The more you use Wireshark and the more familiar you get with protocols / packet analysis the quicker you realize what you may need to for. Luckily for us, if we know what we are looking for we can configure Wireshark to turn that needle in a haystack into a firework on the middle of Halloween. It does this by giving us the flexibility to control what information Wireshark displays to us and how Wireshark displays that information. The two most useful features we have are profiles and coloring rules, both of these are very powerful features and using both of these features together allows you to take your analyzing skills to the next level.
Profiles – Profiles give us the ability to control what information Wireshark displays to us, and how the information is displayed.
- Affecting the complete layout of the Wireshark display
- What columns are displayed in the Wireshark display
- Which coloring rules are in affect
Now, that we know some of the ways profiles affect Wireshark lets consider a few good use cases for profiles, below are a few profiles I have.
- Wired-VoIP – This profile will call out the DSCP field as specific column to easily keep an eye on QoS marking.
- Remote-Site-VPN – Calls out specific columns for the DF-Bit, IP & TCP length, and more fragment field.
- Wired-Transaction-Time – Contains specific columns for relative time & absolute time, etc.
Those are just a few ways profiles can be leveraged, and remember it is easy enough to flip from one profile to the next. There is no need to even close the current capture or restart Wireshark. This allows to quickly scroll through a single capture looking for key characteristics.

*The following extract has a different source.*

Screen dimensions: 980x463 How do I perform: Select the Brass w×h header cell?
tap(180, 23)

Coloring Rules – These coloring rules define how Wireshark displays the individual packets, it’s these same coloring rules that make re-transmissions show up in red. It’s important to remember that coloring rules are match from top-to-bottom and they will by specific criteria found in the packet. These coloring rules are tied to specific profiles, so you definitely want to keep in mind what profile you are working under.Below are a few of my coloring rules:
- WLAN-RETYU-PACKET – This filter looks to see if the packet is a retransmission of the RF medium. Might be useful if you are troubleshooting a WLAN performance issue.

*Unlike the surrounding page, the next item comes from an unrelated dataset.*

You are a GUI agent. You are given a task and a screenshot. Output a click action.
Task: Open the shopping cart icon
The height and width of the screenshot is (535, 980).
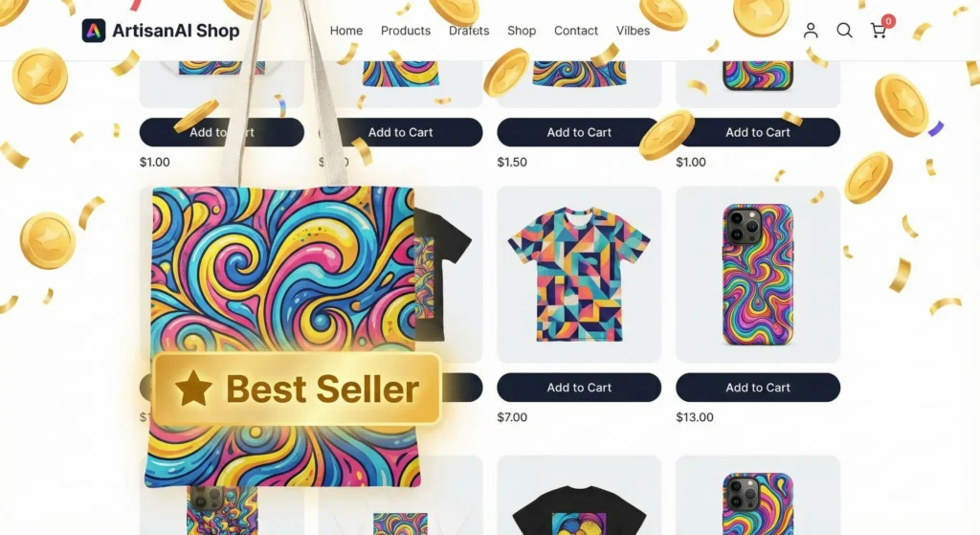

- FRAG-PACKET – This rule calls out any fragmented packets by keeping an eye out on the ‘More Fragments’ bit. Could be a useful statistics if you working on performance issues in remote IPSec VPN locations.
- Kerberos_MSG – This filter actually picks any kerberos related packets, cause sometimes when Windows says the login failed due a network timeout it might really be due to a kerberos authentication issue. (FYI: Kerberos type 30 messages are errors. So you can be a bit more specific with this filter if desired)
- PC-1500-MTU – This Filter actually matches on two packet fields. First we make sure the packet is a ‘SYN’ packet, and then look to see if the TCP Max Segment Size is at 1460 which ideal for Ethernet networks. Sequentially, there is also a coloring rule for when the PC advertises a MSS that is not 1460. (PCI-NOT-1500-MTU)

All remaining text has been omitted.